First Deputy Speaker of the Seimas
- In office 11 September 2025 – 14 July 2026
- Preceded by: Juozas Olekas
- Succeeded by: Domas Griškevičius

Personal details
- Born: 27 October 1966 (age 59) Šiauliai, Lithuanian SSR, USSR
- Party: PPNA
- Occupation: Politician

= Raimondas Šukys =

Lithuanian lawyer and politician (born 1966)

Raimondas Šukys (born 27 October 1966 in Šiauliai) is a Lithuanian lawyer and politician. He served as Interior Minister from 2006 to 2007, and Minister of Health from 2010 to 2012.

==Early life==

Šukys attended military service in the Red Army from 1985 to 1987.

In 1992, Šukys graduated from the Law Faculty of Vilnius University, and in 1996 he completed his doctoral studies there.

== Career ==
He worked as a lawyer in the editorial department of the daily Šiaulių kraštas from 1991 to 1992 and for consulting company Verslo Raktas from 1992 to 1993. From 1992 to 2004, he worked as an assistant in the Department of Civil Law Faculty of Law at Vilnius University.

He worked as an assistant in the parliamentary group of the Democratic Labour Party of Lithuania, and, from 1994 to 1997, served as an adviser to the Parliamentary Committee of Inquiry. From 1998 to 1999, he served as a legal consultant in the company BNA Grupė, becoming an adviser in 2000. He worked in Civil law at the Department of Law and Legislation Government Offices.

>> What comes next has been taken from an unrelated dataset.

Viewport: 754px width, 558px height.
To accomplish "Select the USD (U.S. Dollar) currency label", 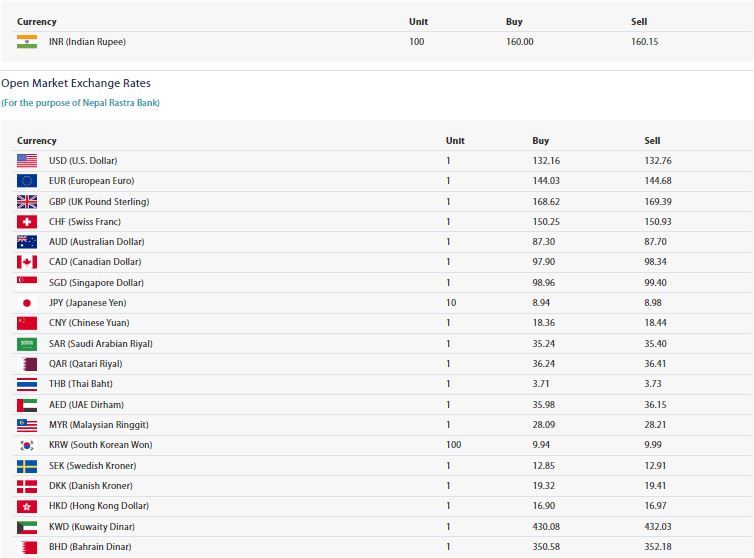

In 2000 he was elected to Parliament as a candidate of the Liberal Union of Lithuania. From 2000 to 2001, he chaired the Parliamentary Committee on Law and Legislation, and from 2001 to 2004 served as its vice-chairman. In 2004, he ran for a seat as a deputy candidate of the Liberal and Centre Union. From 2004 to 2006, he was deputy chairman of the Committee on Law and Legislation.

In 2002 and 2003, he was a councilor in Vilnius. In 1997 and 2004, he worked in the campaign teams for Valdas Adamkus in the presidential election.

On 12 July 2006, Šukys was appointed Interior Minister in the government of Gediminas Kirkilas. On November 12, 2007, he resigned due to injuries from a car crash caused by a police officer. 4 days later, President Valdas Adamkus accepted his resignation. Šukys served as minister until 10 December 2007.

In the parliamentary elections of 2008, he was again a candidate for deputy from the Liberal and Centre Union party. On 18 November 2008, he was appointed vice-chairman of the Seimas. On 10 March 2010, he was appointed health minister in the government of Andrius Kubilius.

In 2012 he was not elected to Parliament; his party did not exceed the election threshold. In December of that same year, he ended his tenure in Senior government.